WHAT TO DO
- 1) In the text about the documentary How to Kill a Cloud, who is credited with the cinematography?
- 2) Translate this sentence from the text about the documentary How to Kill a Cloud into Spanish: "Two thirds of the inhabitants are expatriates."
- 3) Rewrite as a bulleted list the paragraph beginning "In How to Kill a Cloud, Halttunen again finds" from the text about the documentary How to Kill a Cloud, keeping its main facts.

PAGE TEXT

◆ ◆ ◆

Finnish Film Catalogue: "The scientist Hannele Korhonen has one ultimate passion: to work at the top of the atmospheric science community in the world. She wishes to be totally independent and concentrate on her science while maintaining high ethical values."

"Her life changes dramatically when she is awarded a 1,5 million USD research grant by the United Arab Emirates. The funder expects her to find ways to make the migratory clouds above the UAE to rain on the country suffering of drought. The opportunity to get proper funding for such a special research is perfect. Gradually she learns that the aim of the funder is to benefit one country, not science at large. Korhonen’s enthusiasm morphs into an ethical dilemma and inner conflicts." Finnish Film Catalogue – facts and presentation copied from Love & Anarchy: Helsinki Film Festival (2011) catalogue

Cursed be, at once, the high ambition
Wherewith the mind itself deludes!
Cursed be the glare of apparition
That on the finer sense intrudes!

Cursed be the lying dream’s impression
Of name, and fame, and laurelled brow!
Cursed, all that flatters as possession,
As wife and child, as knave and plow!

Cursed Mammon be, when he with treasures
To restless action spurs our fate!
Cursed when, for soft, indulgent leisures,
He lays for us the pillows straight!

Cursed be the vine’s transcendent nectar,
— The highest favor Love lets fall!
Cursed, also, Hope!—cursed Faith, the spectre!
And cursed be Patience most of all!


From: Goethe: Faust, Part One (quoted in the film's motto)

AA: I remember Tuija Halttunen as the director of an unforgettable documentary feature film, Mielen tila (2007), shot at the Vanha Vaasa Hospital, the special mental hospital dedicated to criminal psychiatry. Amazingly, Halttunen was able to collaborate with three patients who have been diagnosed non compos mentis or are too dangerous or difficult to treat in regular hospitals. She earned the confidence of Dr. Markku Eronen, a respected expert in the field. The more one reflects on this sober film, the more incredible it seems that it was made at all.

In How to Kill a Cloud, Halttunen again finds a subject that borders on the inconceivable: how to bring rain clouds to the desert of the Arabian peninsula. We visit five star hotels at Abu Dhabi, the capital of the United Arab Emirates. (My mind wanders to Sex and the City 2, also shot there, perhaps of the clash of independent Western woman with archaic patriarchal conditions). Extreme wealth resides next to abject poverty and exploitation. Two thirds of the inhabitants are expatriates.

Where Mielen tila was shot in confined spaces of a prison, How to Kill a Cloud is a movie of infinity, displaying cosmic views of the sky, the clouds and the desert. We are not very far from the area where three great world religions were born. This movie belongs to the realm of the sublime. Besides gorgeous cinematography by Ville Hakonen, animation is employed to convey meteorology, just like in television weather forecasts.

Again there is a scientist, an authority of her field, in the center. Professor Hannele Korhonen. Because she is a woman, one of the tensions of the movie is confronting the world of a religious order in which women are marginalized and discriminated. The sharia law is enforced, and there is a separate queue for women.

How to Kill a Cloud poses huge questions about geo-engineering, rain enhancement science and cloud management. We engineer the atmosphere all the time. Clouds have been sown since 1946. Could a country claim ownership to a cloud? Water is power: true equality is randomness of power. When Donald Trump considered a nuclear weapon to annihilate a hurricane, the answer was that a hurricane equals a million atom bombs. Cloud-engineering has been used as a weapon since the Vietnam War. Silver iodine was utilized for weather modification to manipulate the monsoon season.

The issues in How to Kill a Cloud could not be more alarming, but cinematically and dramatically, the documentary lacks some sense of urgency.

◆ ◆ ◆

PROVIDED RECORDS
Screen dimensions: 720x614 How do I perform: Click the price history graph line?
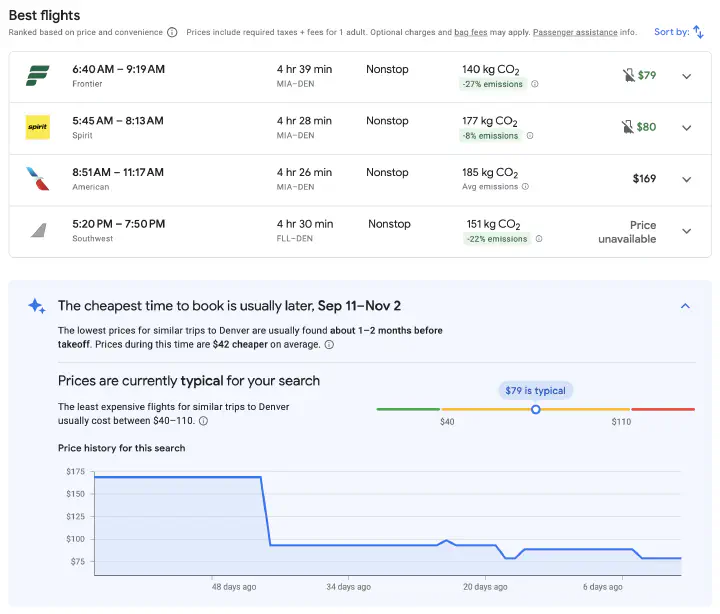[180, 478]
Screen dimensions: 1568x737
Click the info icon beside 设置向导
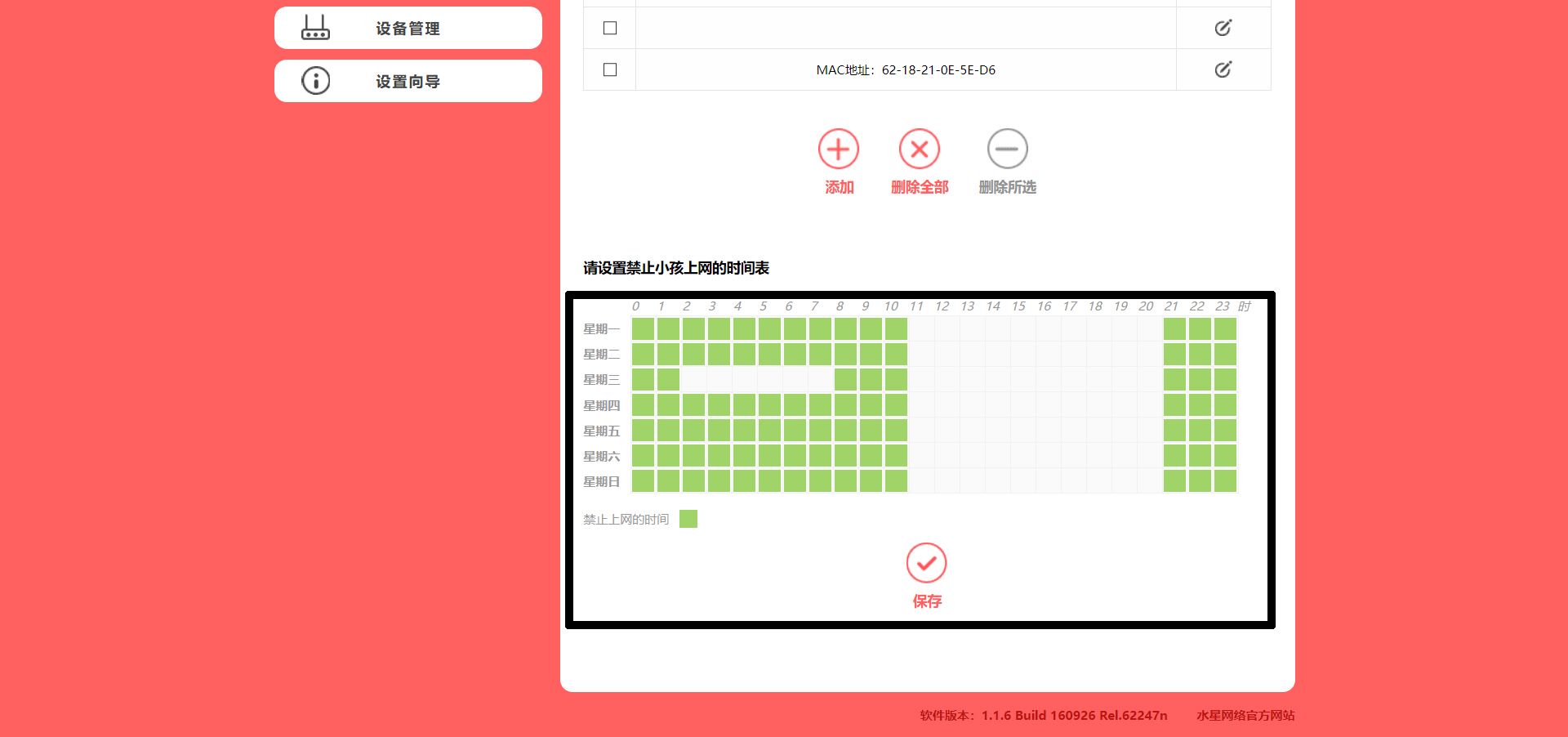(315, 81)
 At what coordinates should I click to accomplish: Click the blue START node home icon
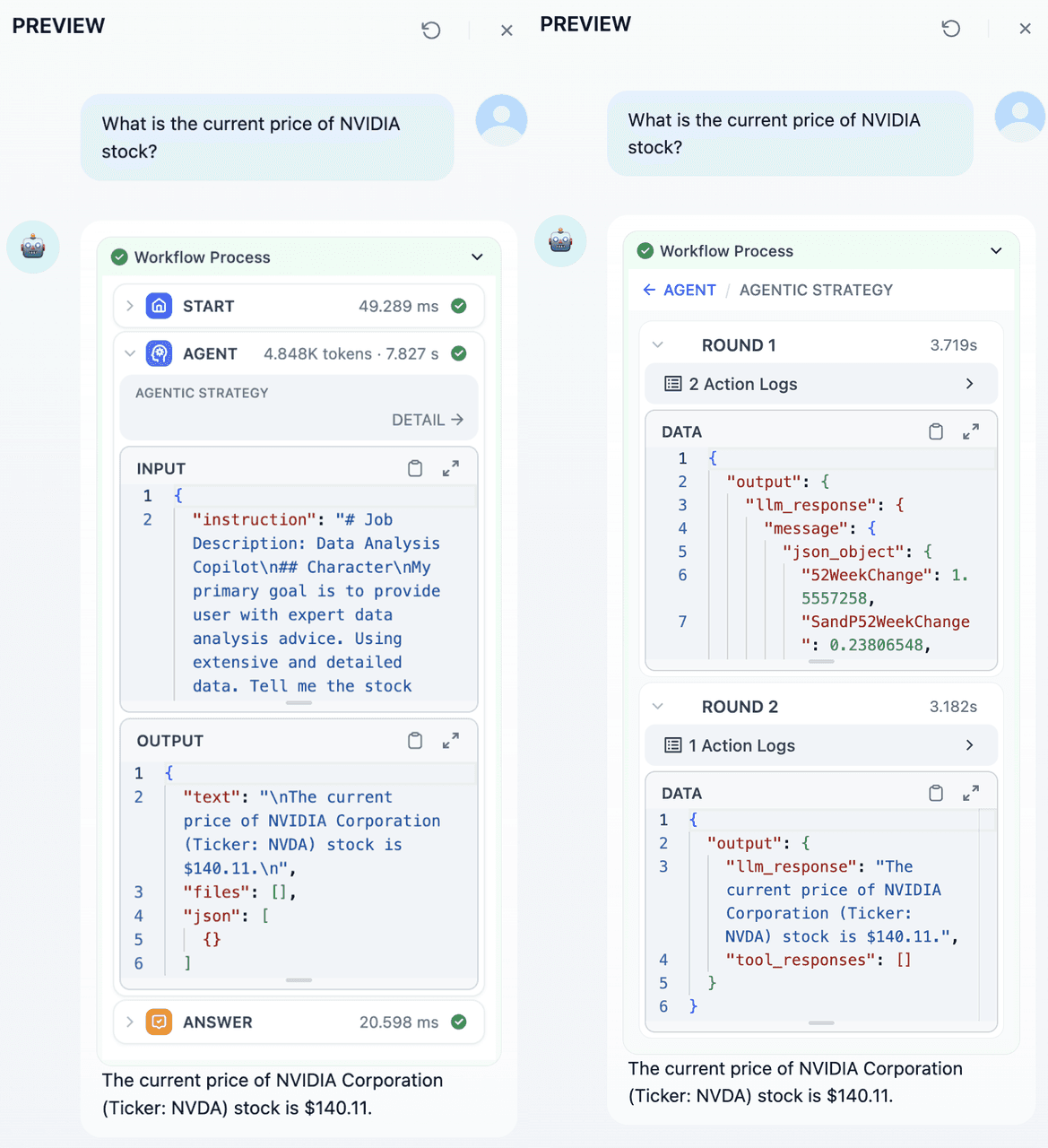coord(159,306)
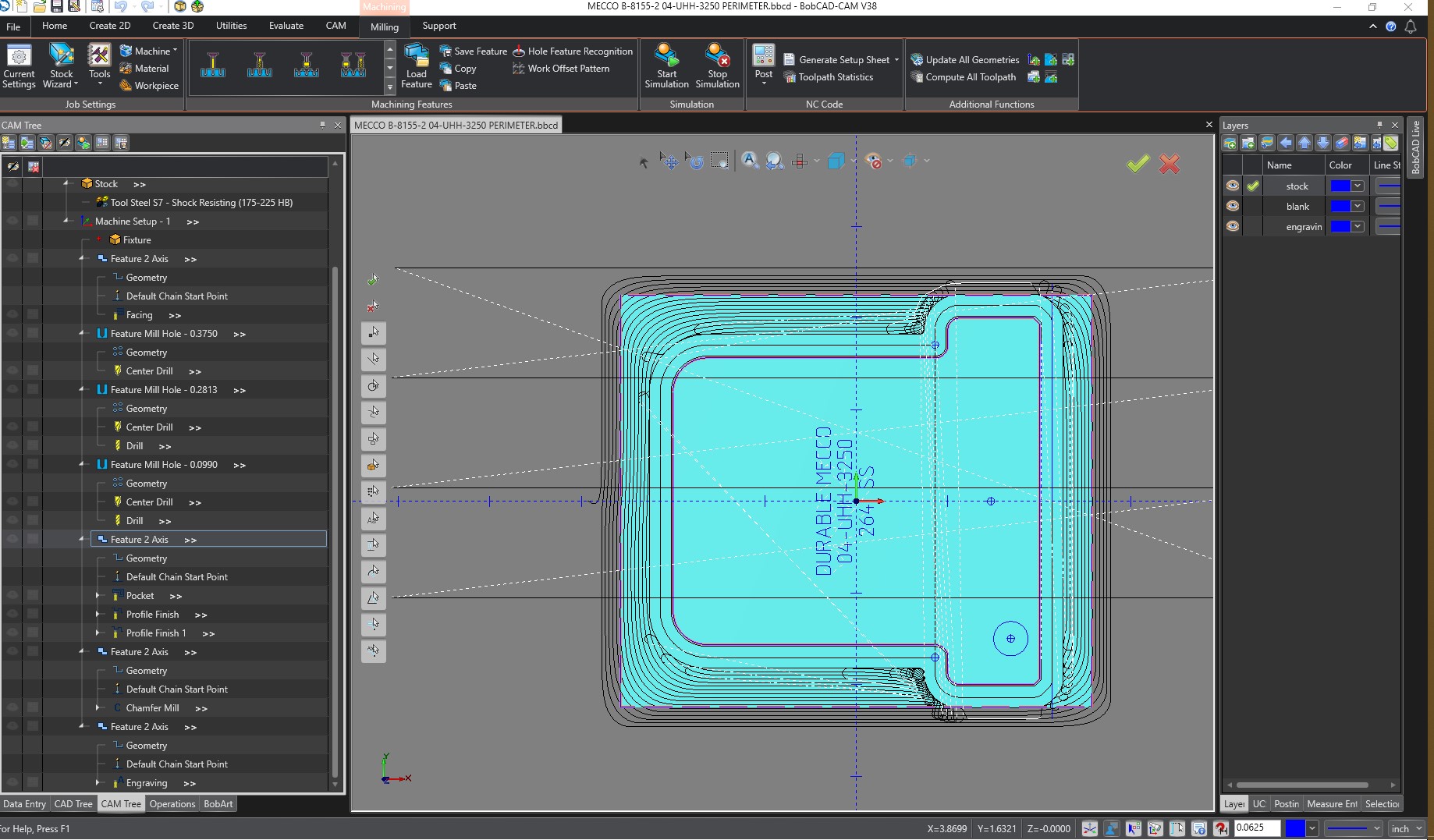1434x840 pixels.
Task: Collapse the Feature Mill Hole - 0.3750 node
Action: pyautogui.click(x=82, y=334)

◆ ◆ ◆

ANSWERS PER TASK
- 1) Ville Hakonen

- 2) Dos tercios de los habitantes son expatriados.

- 3)
- Halttunen again takes on a nearly inconceivable subject: bringing rain clouds to the desert of the Arabian peninsula.
- The film visits five-star hotels in Abu Dhabi, the capital of the United Arab Emirates.
- The reviewer is reminded of Sex and the City 2, which was also shot there.
- Extreme wealth sits next to abject poverty and exploitation.
- Two thirds of the inhabitants are expatriates.